▸ DOCUMENT SEGMENT
Bryan Priestman

Bryan Priestman

Bryan Priestman

When I first arrived in Fredericton in the late 1950s, I was fascinated by the array of street names, particularly one named PRIESTMAN, situated on the South Side atop a hill, now serving as a bustling city artery. It was evident that most street names were drawn from royalty, political heavyweights, and historical figures, but I was curious about who PRIESTMAN was and why a street was named in his honor. I learned from a few inquiries that Dr. Bryan Priestman, a Physics Professor at the University of New Brunswick, tragically lost his life while attempting to rescue a young boy who had fallen into the St. John River on November 11, 1945. The eight-year-old boy, Ronald Dempsey, sadly also perished.

Bryan Priestman

Bryan Priestman
from a 1930s’ composite of the 17-member UNB faculty.
(Harvey Studios Collection, PANB, #P14/84)

▸ TASKS FOR THIS EXERCISE
1 – In the entries, from the line with "Screen dimensions: 1276x797" up to and including the last line of the entries, rename "Eyedropper" to "Color Picker" and give those lines back with everything else unchanged.
2 – Carry on the piece about Bryan Priestman from the point where it stops.
The piece about Bryan Priestman and the entries below it come from separate sources.

▸ GIVEN DATA
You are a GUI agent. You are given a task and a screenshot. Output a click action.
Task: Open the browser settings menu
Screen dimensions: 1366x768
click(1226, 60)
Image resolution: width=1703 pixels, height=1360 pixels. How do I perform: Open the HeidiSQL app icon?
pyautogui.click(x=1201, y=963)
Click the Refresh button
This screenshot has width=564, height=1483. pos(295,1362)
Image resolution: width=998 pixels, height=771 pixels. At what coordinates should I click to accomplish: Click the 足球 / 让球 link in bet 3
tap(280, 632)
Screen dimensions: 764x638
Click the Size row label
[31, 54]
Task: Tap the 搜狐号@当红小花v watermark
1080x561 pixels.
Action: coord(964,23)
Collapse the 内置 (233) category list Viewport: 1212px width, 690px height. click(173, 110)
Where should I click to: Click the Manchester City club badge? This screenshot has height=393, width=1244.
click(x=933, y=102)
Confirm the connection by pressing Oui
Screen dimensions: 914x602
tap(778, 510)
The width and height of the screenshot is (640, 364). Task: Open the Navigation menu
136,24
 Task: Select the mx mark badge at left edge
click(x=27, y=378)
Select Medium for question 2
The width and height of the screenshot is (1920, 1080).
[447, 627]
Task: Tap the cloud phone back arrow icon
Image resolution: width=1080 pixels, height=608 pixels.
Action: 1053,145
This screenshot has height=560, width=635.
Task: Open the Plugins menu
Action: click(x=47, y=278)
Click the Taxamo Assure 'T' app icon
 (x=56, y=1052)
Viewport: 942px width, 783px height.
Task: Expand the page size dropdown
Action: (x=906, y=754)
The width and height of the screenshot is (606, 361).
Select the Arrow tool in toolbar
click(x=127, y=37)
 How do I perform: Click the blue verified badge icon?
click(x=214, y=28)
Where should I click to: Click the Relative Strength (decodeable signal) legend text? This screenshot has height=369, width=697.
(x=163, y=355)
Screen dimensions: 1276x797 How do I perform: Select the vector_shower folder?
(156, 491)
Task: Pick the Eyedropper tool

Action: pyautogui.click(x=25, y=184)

▸ ANSWER LIST
1 –
Screen dimensions: 1276x797 How do I perform: Select the vector_shower folder?
(156, 491)
Task: Pick the Color Picker tool

Action: pyautogui.click(x=25, y=184)

2 –
Yet, I sought more information. It wasn’t until 1970, a quarter-century after the incident, that I began to delve deeper into the details. I first turned to The Daily Gleaner, followed by the UNB campus, hoping to find individuals who knew Priestman. I was in luck; many of his acquaintances were alive and some still lived locally. By finding the police officers present at the drowning and interviewing former colleagues and students, I managed to reconstruct Priestman’s life story in North America.

Remarkably, I located the other boy present on the bridge that day, Edward McLean, who was 36 in 1970 and coincidentally owned the Carleton Street Barber Shop frequented by Dr. Priestman. We visited the old railway bridge, the site of the accident, an experience that stirred emotions for both of us as he vividly recounted the details. At the time of the tragedy, McLean was only eleven and had no idea who Bryan Priestman was until my unexpected shop visit.

For details of Priestman’s early life in England (he was born in London in 1897), I extensively corresponded with Barbara Priestman, the eldest of his four younger sisters (he had no brothers). Their mother was alive, but their father, Bertram Priestman, a well-known British landscape artist, had passed away in 1951. Per his handwritten will, Bryan bequeathed several of his father’s paintings to the UNB Library and close friends in Fredericton.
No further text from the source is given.